Please print every record below exactly as it reads.
### Excerpted records ###
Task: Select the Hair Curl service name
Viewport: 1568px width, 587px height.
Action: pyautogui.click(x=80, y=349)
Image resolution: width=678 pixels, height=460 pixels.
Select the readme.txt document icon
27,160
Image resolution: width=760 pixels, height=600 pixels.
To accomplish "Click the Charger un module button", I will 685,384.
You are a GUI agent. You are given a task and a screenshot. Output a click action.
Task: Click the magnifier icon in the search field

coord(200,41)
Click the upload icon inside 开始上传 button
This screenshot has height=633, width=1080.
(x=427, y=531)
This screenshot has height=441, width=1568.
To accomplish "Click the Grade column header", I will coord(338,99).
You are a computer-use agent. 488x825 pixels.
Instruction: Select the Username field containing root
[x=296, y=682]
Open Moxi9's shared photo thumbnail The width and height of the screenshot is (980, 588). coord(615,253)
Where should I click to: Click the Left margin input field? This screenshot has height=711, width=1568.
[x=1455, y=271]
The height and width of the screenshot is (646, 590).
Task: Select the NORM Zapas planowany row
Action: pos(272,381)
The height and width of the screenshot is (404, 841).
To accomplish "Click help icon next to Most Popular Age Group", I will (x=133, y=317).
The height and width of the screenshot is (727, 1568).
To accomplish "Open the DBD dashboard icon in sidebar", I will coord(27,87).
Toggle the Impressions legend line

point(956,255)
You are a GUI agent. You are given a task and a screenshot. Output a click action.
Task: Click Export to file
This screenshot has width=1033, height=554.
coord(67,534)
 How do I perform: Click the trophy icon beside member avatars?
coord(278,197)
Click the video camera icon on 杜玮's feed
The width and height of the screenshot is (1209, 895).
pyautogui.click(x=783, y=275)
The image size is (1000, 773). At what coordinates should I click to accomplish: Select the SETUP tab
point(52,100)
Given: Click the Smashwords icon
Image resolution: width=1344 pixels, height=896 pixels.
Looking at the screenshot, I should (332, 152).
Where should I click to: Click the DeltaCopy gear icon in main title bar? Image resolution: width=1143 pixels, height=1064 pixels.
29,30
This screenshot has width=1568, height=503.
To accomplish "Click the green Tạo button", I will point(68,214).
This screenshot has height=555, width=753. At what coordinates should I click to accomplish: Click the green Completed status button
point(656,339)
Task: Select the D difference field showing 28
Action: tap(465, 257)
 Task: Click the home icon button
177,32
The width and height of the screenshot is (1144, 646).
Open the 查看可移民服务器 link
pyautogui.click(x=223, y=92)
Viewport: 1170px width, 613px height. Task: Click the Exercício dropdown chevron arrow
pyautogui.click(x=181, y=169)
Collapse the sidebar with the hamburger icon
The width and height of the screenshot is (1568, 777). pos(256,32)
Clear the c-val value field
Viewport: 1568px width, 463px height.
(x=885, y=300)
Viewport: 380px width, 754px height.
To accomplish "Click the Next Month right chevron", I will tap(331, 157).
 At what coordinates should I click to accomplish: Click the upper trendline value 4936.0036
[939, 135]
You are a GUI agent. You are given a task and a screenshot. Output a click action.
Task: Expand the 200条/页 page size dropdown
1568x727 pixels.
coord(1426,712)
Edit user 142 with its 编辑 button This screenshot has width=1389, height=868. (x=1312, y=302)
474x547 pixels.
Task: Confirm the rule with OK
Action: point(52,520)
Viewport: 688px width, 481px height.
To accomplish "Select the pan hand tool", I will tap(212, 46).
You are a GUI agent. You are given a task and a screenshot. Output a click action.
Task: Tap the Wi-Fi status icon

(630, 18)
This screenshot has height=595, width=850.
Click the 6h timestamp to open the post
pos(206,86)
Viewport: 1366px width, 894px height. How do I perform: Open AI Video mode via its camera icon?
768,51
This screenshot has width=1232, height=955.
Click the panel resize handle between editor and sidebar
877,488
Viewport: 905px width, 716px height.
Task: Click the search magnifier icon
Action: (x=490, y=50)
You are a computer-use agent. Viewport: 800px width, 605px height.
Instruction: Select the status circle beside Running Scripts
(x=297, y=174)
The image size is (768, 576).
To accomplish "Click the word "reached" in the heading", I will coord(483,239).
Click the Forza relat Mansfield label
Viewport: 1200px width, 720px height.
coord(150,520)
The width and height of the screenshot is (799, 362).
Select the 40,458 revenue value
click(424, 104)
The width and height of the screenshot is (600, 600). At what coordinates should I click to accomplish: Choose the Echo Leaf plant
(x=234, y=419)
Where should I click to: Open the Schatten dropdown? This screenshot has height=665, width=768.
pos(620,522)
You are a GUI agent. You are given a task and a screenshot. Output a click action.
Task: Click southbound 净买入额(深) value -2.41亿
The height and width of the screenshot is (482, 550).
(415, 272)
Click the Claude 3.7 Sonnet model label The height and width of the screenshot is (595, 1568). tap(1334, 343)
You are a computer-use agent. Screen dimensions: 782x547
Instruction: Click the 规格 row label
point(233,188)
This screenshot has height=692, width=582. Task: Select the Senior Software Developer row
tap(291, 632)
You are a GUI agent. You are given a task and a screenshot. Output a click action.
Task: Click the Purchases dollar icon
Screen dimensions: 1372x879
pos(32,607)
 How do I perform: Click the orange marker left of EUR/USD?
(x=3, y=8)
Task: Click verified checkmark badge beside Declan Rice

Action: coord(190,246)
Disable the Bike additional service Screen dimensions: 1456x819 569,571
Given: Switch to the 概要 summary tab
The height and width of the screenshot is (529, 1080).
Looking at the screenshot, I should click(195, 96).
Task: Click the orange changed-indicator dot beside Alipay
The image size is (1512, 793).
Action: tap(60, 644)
###
Response to this task
Task: Select the Hair Curl service name
Viewport: 1568px width, 587px height.
Action: pyautogui.click(x=80, y=349)
Image resolution: width=678 pixels, height=460 pixels.
Select the readme.txt document icon
27,160
Image resolution: width=760 pixels, height=600 pixels.
To accomplish "Click the Charger un module button", I will 685,384.
You are a GUI agent. You are given a task and a screenshot. Output a click action.
Task: Click the magnifier icon in the search field

coord(200,41)
Click the upload icon inside 开始上传 button
This screenshot has height=633, width=1080.
(x=427, y=531)
This screenshot has height=441, width=1568.
To accomplish "Click the Grade column header", I will coord(338,99).
You are a computer-use agent. 488x825 pixels.
Instruction: Select the Username field containing root
[x=296, y=682]
Open Moxi9's shared photo thumbnail The width and height of the screenshot is (980, 588). coord(615,253)
Where should I click to: Click the Left margin input field? This screenshot has height=711, width=1568.
[x=1455, y=271]
The height and width of the screenshot is (646, 590).
Task: Select the NORM Zapas planowany row
Action: pos(272,381)
The height and width of the screenshot is (404, 841).
To accomplish "Click help icon next to Most Popular Age Group", I will (x=133, y=317).
The height and width of the screenshot is (727, 1568).
To accomplish "Open the DBD dashboard icon in sidebar", I will coord(27,87).
Toggle the Impressions legend line

point(956,255)
You are a GUI agent. You are given a task and a screenshot. Output a click action.
Task: Click Export to file
This screenshot has width=1033, height=554.
coord(67,534)
 How do I perform: Click the trophy icon beside member avatars?
coord(278,197)
Click the video camera icon on 杜玮's feed
The width and height of the screenshot is (1209, 895).
pyautogui.click(x=783, y=275)
The image size is (1000, 773). At what coordinates should I click to accomplish: Select the SETUP tab
point(52,100)
Given: Click the Smashwords icon
Image resolution: width=1344 pixels, height=896 pixels.
Looking at the screenshot, I should (332, 152).
Where should I click to: Click the DeltaCopy gear icon in main title bar? Image resolution: width=1143 pixels, height=1064 pixels.
29,30
This screenshot has width=1568, height=503.
To accomplish "Click the green Tạo button", I will point(68,214).
This screenshot has height=555, width=753. At what coordinates should I click to accomplish: Click the green Completed status button
point(656,339)
Task: Select the D difference field showing 28
Action: tap(465, 257)
 Task: Click the home icon button
177,32
The width and height of the screenshot is (1144, 646).
Open the 查看可移民服务器 link
pyautogui.click(x=223, y=92)
Viewport: 1170px width, 613px height. Task: Click the Exercício dropdown chevron arrow
pyautogui.click(x=181, y=169)
Collapse the sidebar with the hamburger icon
The width and height of the screenshot is (1568, 777). pos(256,32)
Clear the c-val value field
Viewport: 1568px width, 463px height.
(x=885, y=300)
Viewport: 380px width, 754px height.
To accomplish "Click the Next Month right chevron", I will tap(331, 157).
 At what coordinates should I click to accomplish: Click the upper trendline value 4936.0036
[939, 135]
You are a GUI agent. You are given a task and a screenshot. Output a click action.
Task: Expand the 200条/页 page size dropdown
1568x727 pixels.
coord(1426,712)
Edit user 142 with its 编辑 button This screenshot has width=1389, height=868. (x=1312, y=302)
474x547 pixels.
Task: Confirm the rule with OK
Action: point(52,520)
Viewport: 688px width, 481px height.
To accomplish "Select the pan hand tool", I will tap(212, 46).
You are a GUI agent. You are given a task and a screenshot. Output a click action.
Task: Tap the Wi-Fi status icon

(630, 18)
This screenshot has height=595, width=850.
Click the 6h timestamp to open the post
pos(206,86)
Viewport: 1366px width, 894px height. How do I perform: Open AI Video mode via its camera icon?
768,51
This screenshot has width=1232, height=955.
Click the panel resize handle between editor and sidebar
877,488
Viewport: 905px width, 716px height.
Task: Click the search magnifier icon
Action: (x=490, y=50)
You are a computer-use agent. Viewport: 800px width, 605px height.
Instruction: Select the status circle beside Running Scripts
(x=297, y=174)
The image size is (768, 576).
To accomplish "Click the word "reached" in the heading", I will coord(483,239).
Click the Forza relat Mansfield label
Viewport: 1200px width, 720px height.
coord(150,520)
The width and height of the screenshot is (799, 362).
Select the 40,458 revenue value
click(424, 104)
The width and height of the screenshot is (600, 600). At what coordinates should I click to accomplish: Choose the Echo Leaf plant
(x=234, y=419)
Where should I click to: Open the Schatten dropdown? This screenshot has height=665, width=768.
pos(620,522)
You are a GUI agent. You are given a task and a screenshot. Output a click action.
Task: Click southbound 净买入额(深) value -2.41亿
The height and width of the screenshot is (482, 550).
(415, 272)
Click the Claude 3.7 Sonnet model label The height and width of the screenshot is (595, 1568). tap(1334, 343)
You are a computer-use agent. Screen dimensions: 782x547
Instruction: Click the 规格 row label
point(233,188)
This screenshot has height=692, width=582. Task: Select the Senior Software Developer row
tap(291, 632)
You are a GUI agent. You are given a task and a screenshot. Output a click action.
Task: Click the Purchases dollar icon
Screen dimensions: 1372x879
pos(32,607)
 How do I perform: Click the orange marker left of EUR/USD?
(x=3, y=8)
Task: Click verified checkmark badge beside Declan Rice

Action: coord(190,246)
Disable the Bike additional service Screen dimensions: 1456x819 569,571
Given: Switch to the 概要 summary tab
The height and width of the screenshot is (529, 1080).
Looking at the screenshot, I should click(195, 96).
Task: Click the orange changed-indicator dot beside Alipay
The image size is (1512, 793).
Action: tap(60, 644)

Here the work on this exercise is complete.